You might also think that I would be so well stocked in recipes to post, but you would be wrong. So very, very wrong. Because again, I took no pictures.
Technically, I took some pictures but none of them turned out l because I was in a hurry and I need to take time if I want an appealingish picture (so you get blurry pictures instead. Yay you!). And there’s no picture of the final product because by the time I was done getting ready (looking pretty takes time, which is why it's not normally in my repertoire), I threw everything in the car and drove to the hotel. I’m lucky there weren’t curlers in my hair when I got there.
Then the party started. And I got to stand there and get showered with compliments all night long. And we all know how much that sucks.
Just kidding. It was amazing. And I totally took the modest “thank you” route instead of my usual “I know” response.

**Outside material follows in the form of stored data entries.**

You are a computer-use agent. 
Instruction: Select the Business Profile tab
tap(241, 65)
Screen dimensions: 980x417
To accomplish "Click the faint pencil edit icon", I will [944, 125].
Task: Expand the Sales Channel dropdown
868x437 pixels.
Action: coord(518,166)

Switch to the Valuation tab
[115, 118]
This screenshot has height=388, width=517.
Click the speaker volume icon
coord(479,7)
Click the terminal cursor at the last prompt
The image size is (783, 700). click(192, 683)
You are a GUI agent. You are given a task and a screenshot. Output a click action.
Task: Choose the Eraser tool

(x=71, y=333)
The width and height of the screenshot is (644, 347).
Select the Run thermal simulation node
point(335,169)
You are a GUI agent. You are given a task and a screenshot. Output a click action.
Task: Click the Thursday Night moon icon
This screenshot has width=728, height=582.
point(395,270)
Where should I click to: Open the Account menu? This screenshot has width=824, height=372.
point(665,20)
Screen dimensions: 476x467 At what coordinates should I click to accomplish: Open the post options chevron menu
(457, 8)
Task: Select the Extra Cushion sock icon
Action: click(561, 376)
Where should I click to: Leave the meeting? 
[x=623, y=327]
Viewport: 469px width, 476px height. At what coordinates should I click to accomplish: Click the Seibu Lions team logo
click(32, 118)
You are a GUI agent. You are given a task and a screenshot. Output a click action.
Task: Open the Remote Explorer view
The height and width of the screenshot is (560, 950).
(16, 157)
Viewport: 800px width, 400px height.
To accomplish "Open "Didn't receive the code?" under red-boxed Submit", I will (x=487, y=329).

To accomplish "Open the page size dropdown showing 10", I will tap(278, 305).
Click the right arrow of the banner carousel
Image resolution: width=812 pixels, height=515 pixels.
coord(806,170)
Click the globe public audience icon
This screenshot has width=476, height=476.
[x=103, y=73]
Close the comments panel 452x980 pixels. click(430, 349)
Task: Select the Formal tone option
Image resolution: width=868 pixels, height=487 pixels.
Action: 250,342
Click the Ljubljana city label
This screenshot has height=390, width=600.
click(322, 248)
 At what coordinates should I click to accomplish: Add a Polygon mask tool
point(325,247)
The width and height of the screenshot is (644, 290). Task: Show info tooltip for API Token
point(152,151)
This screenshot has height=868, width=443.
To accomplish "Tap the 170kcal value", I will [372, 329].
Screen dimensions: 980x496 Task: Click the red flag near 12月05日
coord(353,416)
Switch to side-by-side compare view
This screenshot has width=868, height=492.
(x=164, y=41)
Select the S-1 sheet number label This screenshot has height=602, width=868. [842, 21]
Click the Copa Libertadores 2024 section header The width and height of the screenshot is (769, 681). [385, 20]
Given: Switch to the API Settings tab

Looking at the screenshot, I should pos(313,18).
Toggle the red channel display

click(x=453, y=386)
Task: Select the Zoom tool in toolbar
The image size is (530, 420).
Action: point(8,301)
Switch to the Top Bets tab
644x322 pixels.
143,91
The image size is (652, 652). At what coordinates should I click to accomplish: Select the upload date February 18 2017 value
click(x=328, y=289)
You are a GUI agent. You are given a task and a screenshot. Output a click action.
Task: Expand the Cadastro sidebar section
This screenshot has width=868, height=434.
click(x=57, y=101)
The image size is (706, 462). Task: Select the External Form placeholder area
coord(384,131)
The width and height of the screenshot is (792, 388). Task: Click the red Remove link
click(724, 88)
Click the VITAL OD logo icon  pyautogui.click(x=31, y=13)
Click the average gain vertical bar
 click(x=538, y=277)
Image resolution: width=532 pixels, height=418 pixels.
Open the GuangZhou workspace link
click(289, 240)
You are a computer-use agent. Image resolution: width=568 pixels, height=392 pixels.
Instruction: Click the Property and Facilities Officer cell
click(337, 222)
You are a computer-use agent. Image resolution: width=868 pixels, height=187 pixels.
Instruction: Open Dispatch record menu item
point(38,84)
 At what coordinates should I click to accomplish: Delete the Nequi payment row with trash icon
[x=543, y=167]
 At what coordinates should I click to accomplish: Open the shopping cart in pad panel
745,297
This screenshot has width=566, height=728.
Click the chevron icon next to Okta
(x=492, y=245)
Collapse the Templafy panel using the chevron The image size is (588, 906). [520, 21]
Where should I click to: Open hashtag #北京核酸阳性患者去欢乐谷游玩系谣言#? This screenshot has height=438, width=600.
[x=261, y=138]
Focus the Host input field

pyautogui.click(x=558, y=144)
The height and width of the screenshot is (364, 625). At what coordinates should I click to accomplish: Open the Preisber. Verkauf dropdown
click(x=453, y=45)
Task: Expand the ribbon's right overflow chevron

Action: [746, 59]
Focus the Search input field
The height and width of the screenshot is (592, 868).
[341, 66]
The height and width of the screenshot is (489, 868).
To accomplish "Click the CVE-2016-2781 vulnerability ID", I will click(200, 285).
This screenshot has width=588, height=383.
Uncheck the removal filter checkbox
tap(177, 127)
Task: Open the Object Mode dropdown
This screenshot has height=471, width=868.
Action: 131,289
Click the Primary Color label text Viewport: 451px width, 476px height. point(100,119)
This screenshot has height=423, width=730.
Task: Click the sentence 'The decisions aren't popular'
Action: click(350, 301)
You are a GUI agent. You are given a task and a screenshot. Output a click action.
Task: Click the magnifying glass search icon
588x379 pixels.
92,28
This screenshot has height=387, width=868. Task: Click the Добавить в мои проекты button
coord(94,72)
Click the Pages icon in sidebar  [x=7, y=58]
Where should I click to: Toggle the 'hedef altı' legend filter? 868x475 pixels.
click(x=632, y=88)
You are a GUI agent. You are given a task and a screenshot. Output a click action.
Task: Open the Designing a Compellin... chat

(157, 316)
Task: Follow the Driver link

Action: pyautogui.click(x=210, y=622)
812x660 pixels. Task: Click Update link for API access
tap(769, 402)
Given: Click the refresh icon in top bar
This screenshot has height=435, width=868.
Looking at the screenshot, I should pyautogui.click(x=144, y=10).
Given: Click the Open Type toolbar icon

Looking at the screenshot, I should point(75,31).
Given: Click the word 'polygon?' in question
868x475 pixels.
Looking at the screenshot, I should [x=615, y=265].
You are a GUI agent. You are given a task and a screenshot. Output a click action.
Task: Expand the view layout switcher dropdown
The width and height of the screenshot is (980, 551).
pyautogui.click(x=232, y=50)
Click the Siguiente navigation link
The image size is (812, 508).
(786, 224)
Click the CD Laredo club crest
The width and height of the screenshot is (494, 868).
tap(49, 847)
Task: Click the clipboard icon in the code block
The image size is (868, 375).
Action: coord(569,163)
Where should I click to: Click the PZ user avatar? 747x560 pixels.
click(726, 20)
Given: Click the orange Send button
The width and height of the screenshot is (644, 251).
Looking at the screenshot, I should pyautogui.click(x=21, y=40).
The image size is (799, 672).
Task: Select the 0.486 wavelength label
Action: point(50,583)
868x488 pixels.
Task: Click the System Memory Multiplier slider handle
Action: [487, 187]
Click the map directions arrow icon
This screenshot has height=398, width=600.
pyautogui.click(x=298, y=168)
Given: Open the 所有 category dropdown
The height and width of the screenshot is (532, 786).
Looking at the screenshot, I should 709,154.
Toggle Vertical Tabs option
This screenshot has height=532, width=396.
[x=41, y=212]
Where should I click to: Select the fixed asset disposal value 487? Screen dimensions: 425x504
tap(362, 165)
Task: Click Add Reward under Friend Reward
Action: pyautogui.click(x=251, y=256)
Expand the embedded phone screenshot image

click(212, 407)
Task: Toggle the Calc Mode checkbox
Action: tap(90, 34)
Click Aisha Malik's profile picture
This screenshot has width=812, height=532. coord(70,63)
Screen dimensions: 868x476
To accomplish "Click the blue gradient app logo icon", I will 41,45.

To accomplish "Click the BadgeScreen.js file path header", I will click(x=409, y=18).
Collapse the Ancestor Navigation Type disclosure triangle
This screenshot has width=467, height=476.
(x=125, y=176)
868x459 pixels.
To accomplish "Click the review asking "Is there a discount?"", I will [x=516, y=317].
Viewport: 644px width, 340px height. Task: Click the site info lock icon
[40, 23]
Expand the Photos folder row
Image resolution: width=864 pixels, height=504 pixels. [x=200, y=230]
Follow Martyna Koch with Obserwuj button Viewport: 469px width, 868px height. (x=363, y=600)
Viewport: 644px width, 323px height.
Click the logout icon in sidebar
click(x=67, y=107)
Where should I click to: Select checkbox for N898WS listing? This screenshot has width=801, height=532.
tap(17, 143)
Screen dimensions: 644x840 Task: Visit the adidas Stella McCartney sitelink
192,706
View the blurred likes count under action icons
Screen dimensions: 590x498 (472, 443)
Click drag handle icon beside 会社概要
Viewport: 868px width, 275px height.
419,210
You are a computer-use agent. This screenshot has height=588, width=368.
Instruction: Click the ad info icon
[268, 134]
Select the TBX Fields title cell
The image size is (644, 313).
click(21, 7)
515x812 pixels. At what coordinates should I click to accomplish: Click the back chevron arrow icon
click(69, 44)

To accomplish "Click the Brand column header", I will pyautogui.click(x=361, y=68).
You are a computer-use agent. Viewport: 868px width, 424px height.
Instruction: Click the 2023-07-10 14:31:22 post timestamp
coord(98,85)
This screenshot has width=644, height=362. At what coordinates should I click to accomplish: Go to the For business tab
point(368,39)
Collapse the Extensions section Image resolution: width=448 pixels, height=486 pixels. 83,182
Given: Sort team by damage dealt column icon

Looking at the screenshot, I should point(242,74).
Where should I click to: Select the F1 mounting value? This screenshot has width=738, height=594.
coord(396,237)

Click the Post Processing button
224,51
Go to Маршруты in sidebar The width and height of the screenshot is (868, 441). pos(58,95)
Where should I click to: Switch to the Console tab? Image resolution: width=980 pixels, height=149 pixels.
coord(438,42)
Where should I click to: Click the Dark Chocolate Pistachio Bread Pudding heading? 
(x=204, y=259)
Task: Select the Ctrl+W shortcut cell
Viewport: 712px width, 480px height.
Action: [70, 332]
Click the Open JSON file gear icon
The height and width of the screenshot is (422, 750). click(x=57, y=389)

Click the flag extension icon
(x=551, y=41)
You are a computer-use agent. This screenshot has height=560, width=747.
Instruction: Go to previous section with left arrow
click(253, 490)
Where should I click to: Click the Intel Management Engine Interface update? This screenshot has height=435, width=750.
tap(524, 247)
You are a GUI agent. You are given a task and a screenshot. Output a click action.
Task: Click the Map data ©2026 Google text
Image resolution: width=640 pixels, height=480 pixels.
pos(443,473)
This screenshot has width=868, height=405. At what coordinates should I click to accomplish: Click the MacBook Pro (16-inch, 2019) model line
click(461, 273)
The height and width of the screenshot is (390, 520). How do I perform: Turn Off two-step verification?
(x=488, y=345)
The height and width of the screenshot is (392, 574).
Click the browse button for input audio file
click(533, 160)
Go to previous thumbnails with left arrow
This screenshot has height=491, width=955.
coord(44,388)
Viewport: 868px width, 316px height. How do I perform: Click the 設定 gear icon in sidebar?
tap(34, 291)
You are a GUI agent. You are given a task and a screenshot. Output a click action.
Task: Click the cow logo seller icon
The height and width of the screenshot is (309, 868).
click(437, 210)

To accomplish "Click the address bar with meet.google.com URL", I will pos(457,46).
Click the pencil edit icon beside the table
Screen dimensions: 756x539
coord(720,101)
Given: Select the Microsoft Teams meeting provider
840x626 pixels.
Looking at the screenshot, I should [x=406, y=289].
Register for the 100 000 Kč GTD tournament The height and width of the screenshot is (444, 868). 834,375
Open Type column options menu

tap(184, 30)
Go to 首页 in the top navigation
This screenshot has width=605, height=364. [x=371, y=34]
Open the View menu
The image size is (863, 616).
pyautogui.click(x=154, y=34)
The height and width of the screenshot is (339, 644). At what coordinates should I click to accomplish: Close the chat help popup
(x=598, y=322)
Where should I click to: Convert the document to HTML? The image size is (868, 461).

I am so classy sometimes it just kills me.
And the dish that got me the most compliments? The mini-quiche. I was expecting the meatballs to get all the praise. And I think if more people had eaten dessert, the blondies would have gotten the praise they so very rightly deserve.
But the mini quiche were pretty amazing too. And they were just as good at room temperature as they were hot. Which makes them the perfect appetizer in the world according to Deanna. And you don’t have to make crust. Or touch crust. Which basically cuts the prep time by a bajillion and means you can be ready for the party with a glass of wine* in your hand ready for the compliments to start rolling in.
Pancetta Crusted Mini Quiche (printable)
These are infinitely adaptable. I used a four cheese blend and some chives, but you could definitely clean out your fridge with these. I found the pancetta easiest to work with when it was cold. And be sure to grease your mini muffin tins really, really well. And don’t expect the pancetta to make a perfect seal. Because it will not. And that’s okay.
I’ve been day dreaming about making these with a cured chorizo crust and a cheddar/green onion filling. I think any thinly sliced cured meat product would work well here.
24 thinly sliced pancetta (were talking pretty close to paper thin here)
1/2 cup grated cheese (I used a mix of asiago, parmesean, fontina, and gruyere)
1/3 cup minced chives
2 large eggs
1 egg yolk
1/2 cup milk
1/2 cup cream
1/8 teaspoon freshly grated nutmeg
1/4 teaspoon salt
1/2 teaspoon pepper
Butter or olive oil for greasing the pan
Preheat oven to 375°F. Grease a mini muffin pan really well with butter or olive oil. Put 1 slice of pancetta in each muffin cup, lightly pushing and folding to make it fit. Place 1 teaspoon(ish) of cheese in each pancetta cup. Add a big sprinkle of chives to each cup.
In a medium sized bowl (I like the Pyrex measuring cup for this), combine the remaining ingredients and whisk until well mixed.
Slowly pour the egg mixture into a pancetta cup until it comes nearly to the top of the tin. Repeat with the remaining pancetta cups. Bake for 30 minutes until browned and puffy.
Allow to cool for 2 minutes before removing from the pan. Serve hot, cold, or at room temperature.